Extracted text:

The old Order was a failure, but its central mission of protecting the innocent and the peace was still a worthy one. And, in lonely farm boy turned Rebel hero Luke Skywalker, those ideals found a champion unencumbered by the dogmatic obsessions that doomed the Order. Luke destroyed the Sith and redeemed his dad.
In The Force Awakens and The Last Jedi, Luke’s success as an individual Jedi Knight did not translate into success at resurrecting the Order. He lost his nephew Ben to a new agent of the Dark Side, and lost his other students to Ben’s inaugural massacre as Kylo Ren. In grief and despair, he exiled himself to Porgland, where his studies, his meditations, his self-reflection and his self-loathing led him to conclude that “it’s time for the Jedi to end.” Where he goes from there is a question soon to be (or, if you’re reading this after The Last Jedi’s premiere, newly) answered.
In the old Star Wars expanded universe, though, Luke largely succeeded in revivifying and transforming the Jedi. The body of work now called Star Wars Legends offers a long and winding explanation for why Luke’s Jedi Order would remain vital where the old Order ossified: Luke was not only willing to question himself, he insisted upon it. As a whole, Legends runs the gamut from dreadful to fantastic (I wrote about the wonderful Wraith Squadron books last year), and Matt Stover’s Luke Skywalker and the Shadows of Mindor is one of the best.
Mindor, a book that pays particular attention to Luke’s moral code and insistence upon accountability, has excellent character work and prose that’s lush without being florid. It gets that the Force is more than just something that lets people push things with their minds. And it’s one of the rare pieces of Star Wars to really dig into the pop culture of that galaxy far, far away, which is, for me at least, catnip.
Mindor opens with Luke commissioning an investigator named Geptun to determine whether or not he’s committed a war crime. Luke is not only a Jedi, but a General of the New Republic, and in that capacity he engaged an enigmatic, theatrical, powerful warlord calling himself Shadowspan on the ruined resort world of Mindor. At first glance, Shadowspawn is a Dark Side warrior with dubious Force powers and no indoor voice. Here’s some of his dialogue, which leaves Luke just as flummoxed as the reader. Keep in mind, he’s yelling this while brandishing a giant sword:
“You think you can defeat me? Fool! This blade is the product of untold millennia of Sith alchemy! Against such power, your Jedi toy is but a broken reed! Come Skywalker! Summon your blade and fight!”

Your tasks:
[a] Can you reproduce the stretch of the Star Wars passage from "In the old Star" through "of the best."?
[b] In the Star Wars passage, what does Luke commission the investigator Geptun to determine?
The data after the Star Wars passage comes from an unrelated source.

Given records:
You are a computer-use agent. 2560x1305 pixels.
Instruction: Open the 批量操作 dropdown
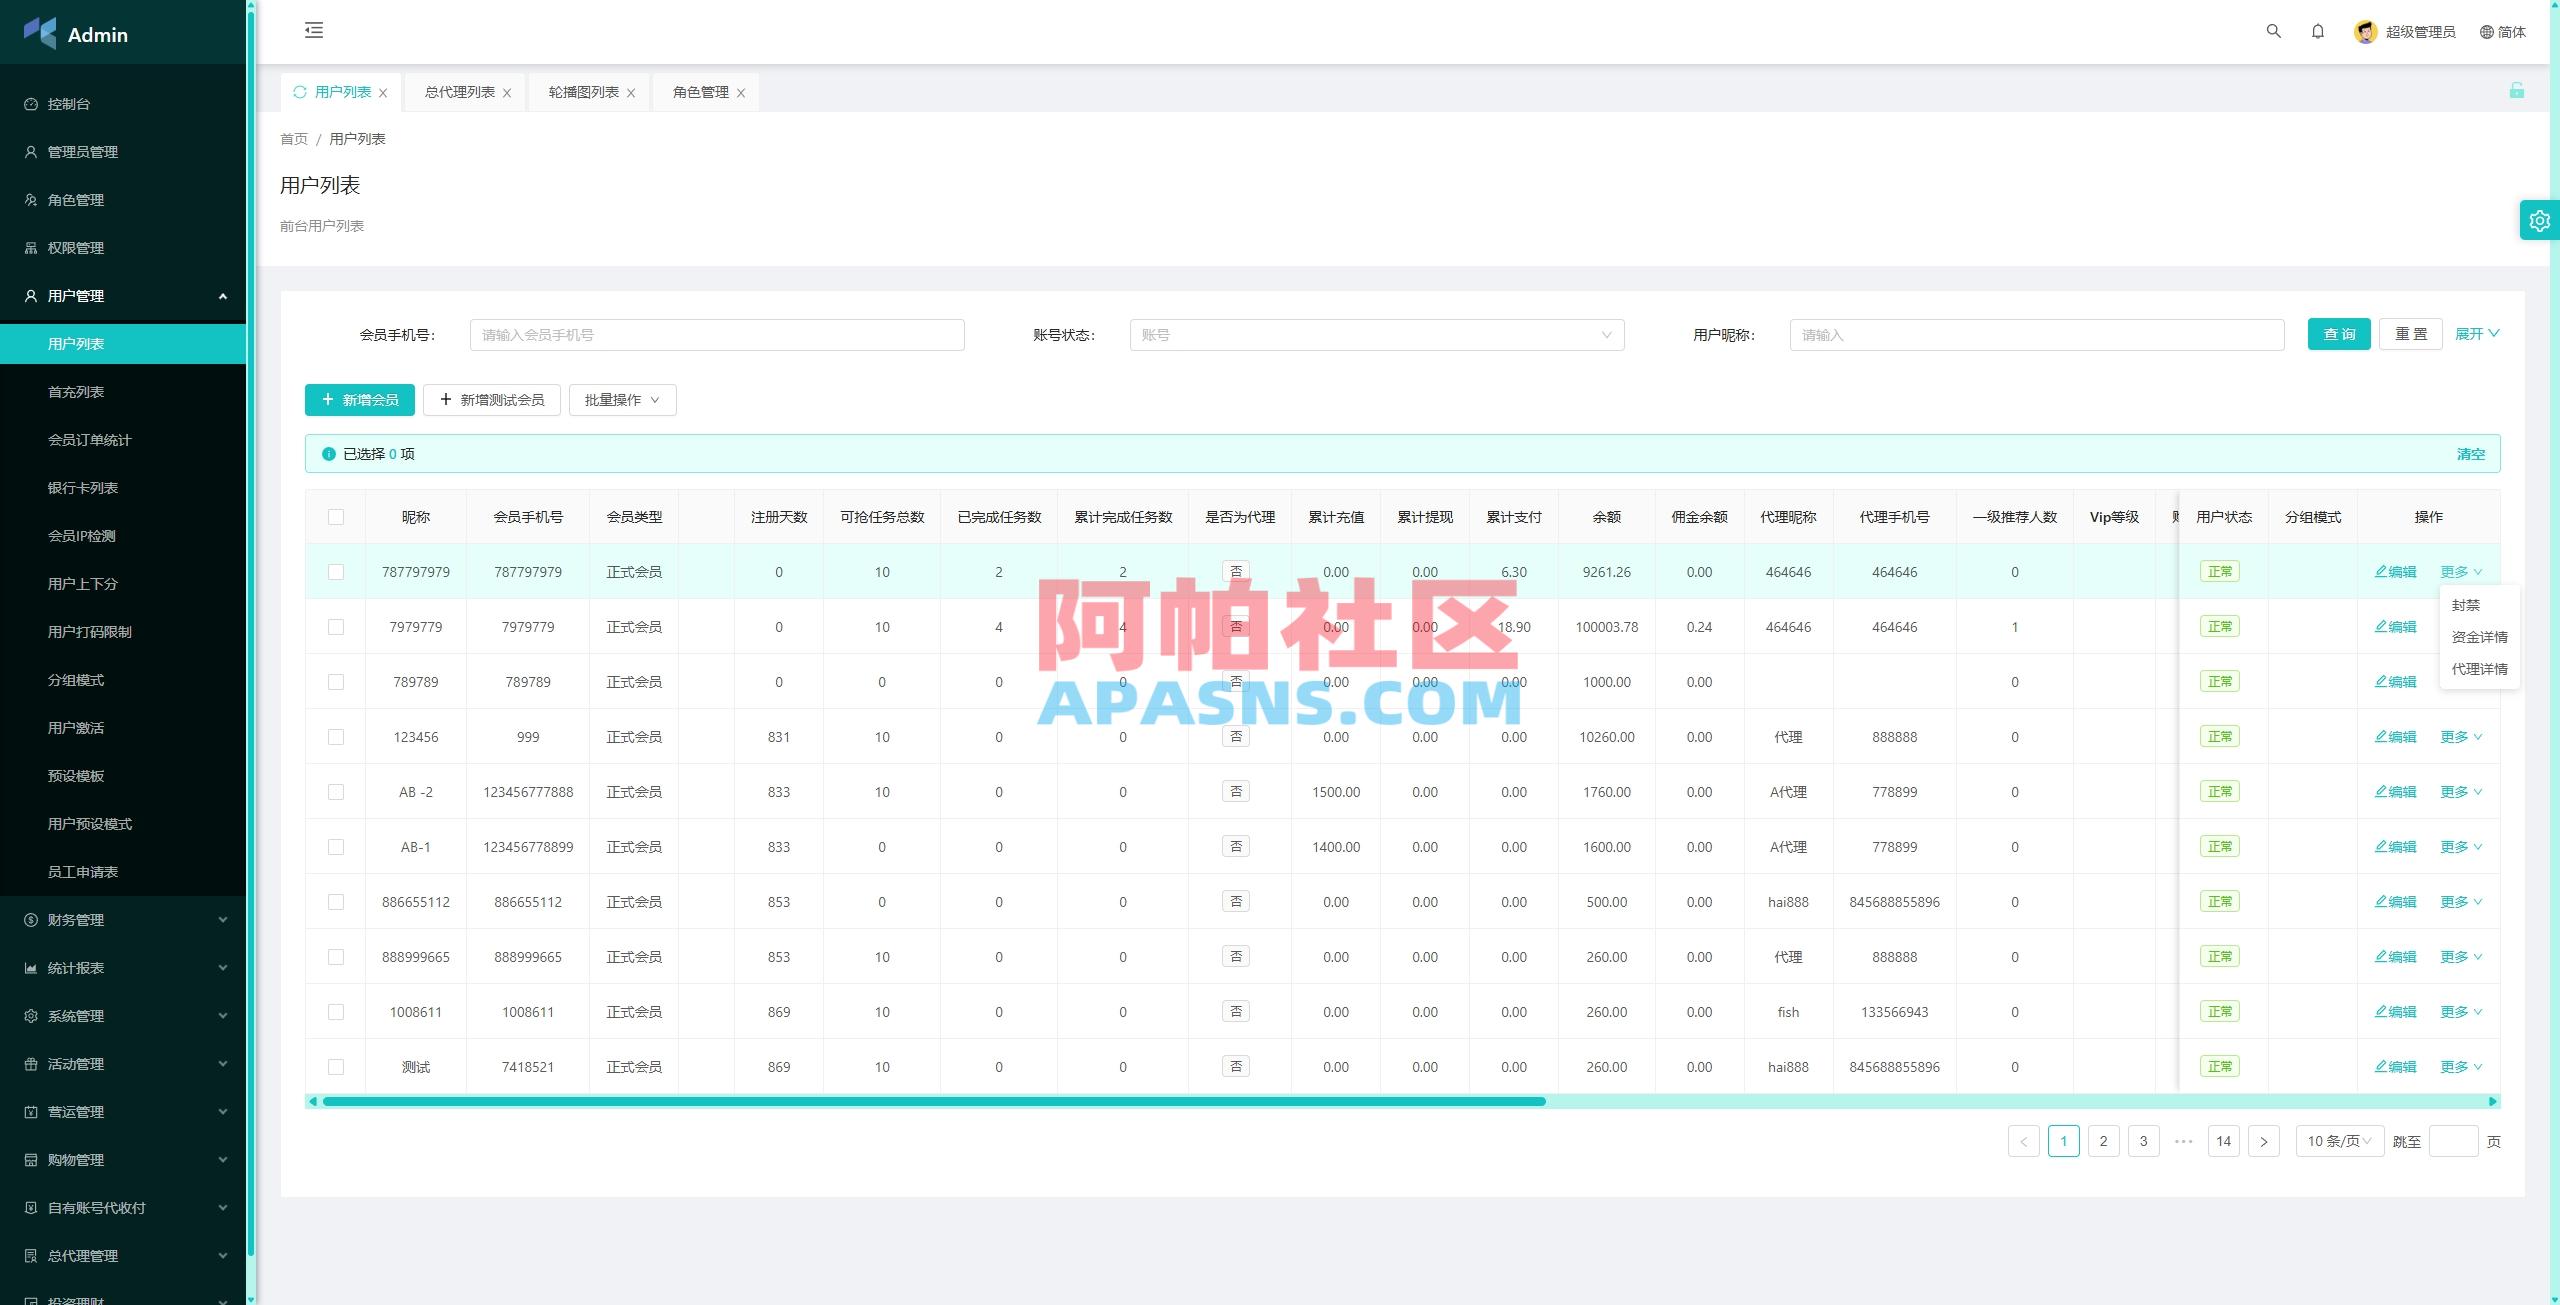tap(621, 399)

---

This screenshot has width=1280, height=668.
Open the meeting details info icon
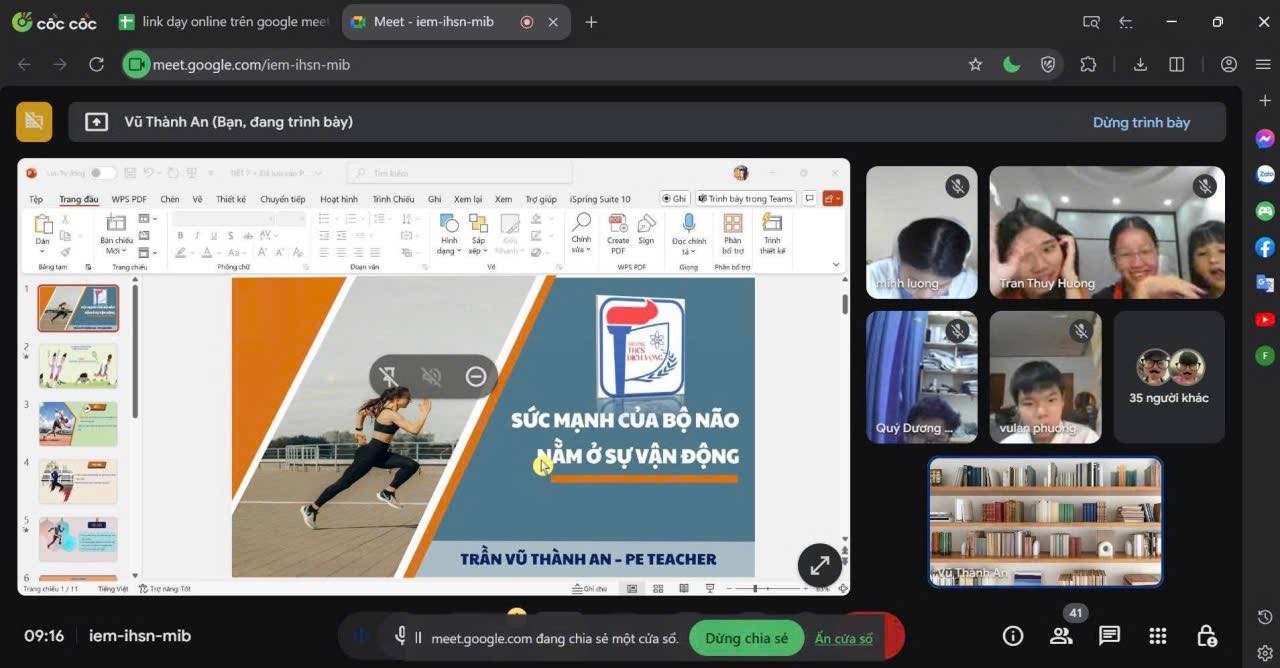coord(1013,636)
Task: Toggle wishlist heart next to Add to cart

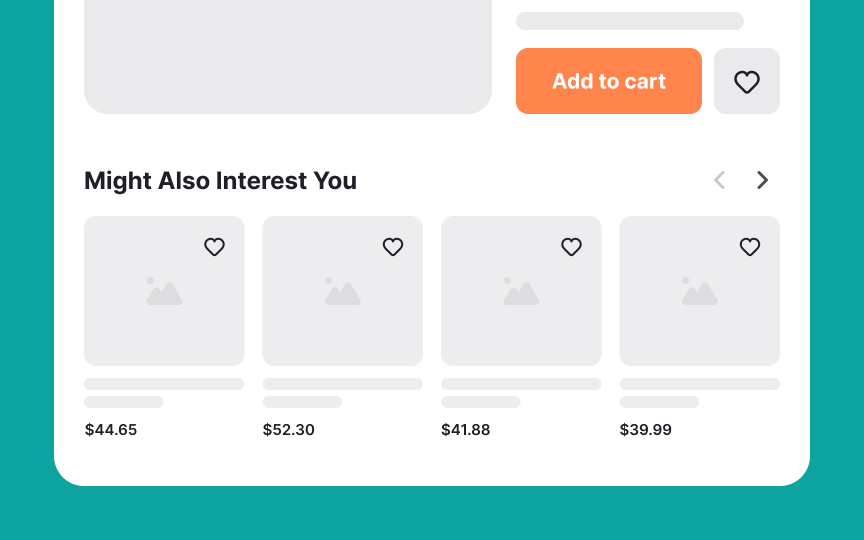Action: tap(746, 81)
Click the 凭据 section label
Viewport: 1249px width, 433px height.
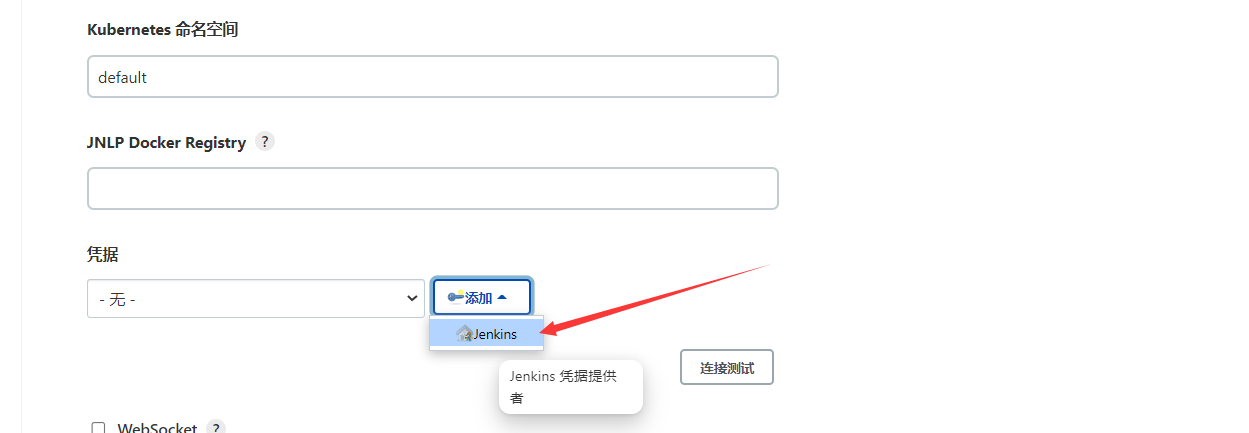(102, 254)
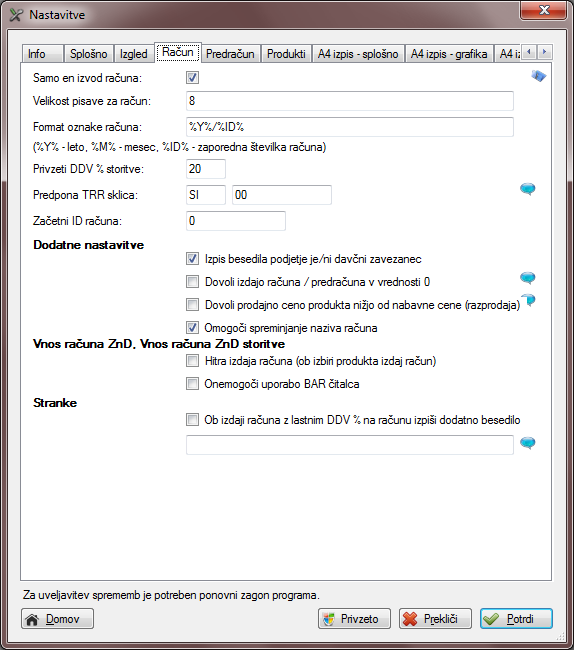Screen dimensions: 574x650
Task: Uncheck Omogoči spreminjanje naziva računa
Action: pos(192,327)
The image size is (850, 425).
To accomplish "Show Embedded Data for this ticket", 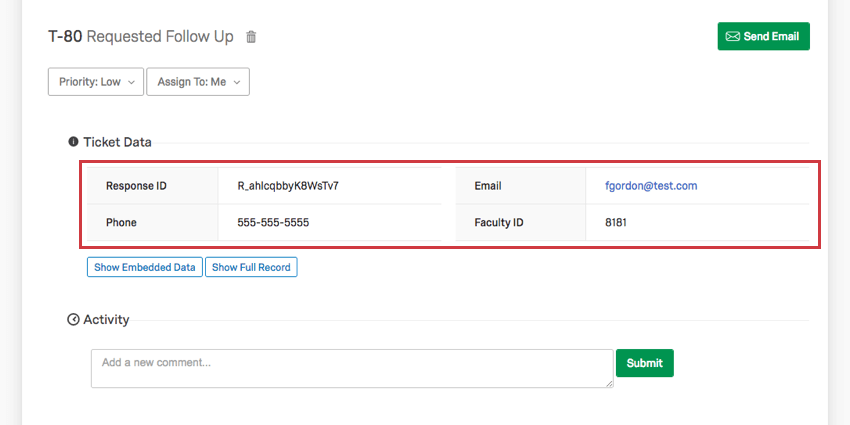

Task answers:
[a]
In the old Star Wars expanded universe, though, Luke largely succeeded in revivifying and transforming the Jedi. The body of work now called Star Wars Legends offers a long and winding explanation for why Luke’s Jedi Order would remain vital where the old Order ossified: Luke was not only willing to question himself, he insisted upon it. As a whole, Legends runs the gamut from dreadful to fantastic (I wrote about the wonderful Wraith Squadron books last year), and Matt Stover’s Luke Skywalker and the Shadows of Mindor is one of the best.

[b] Whether or not he has committed a war crime.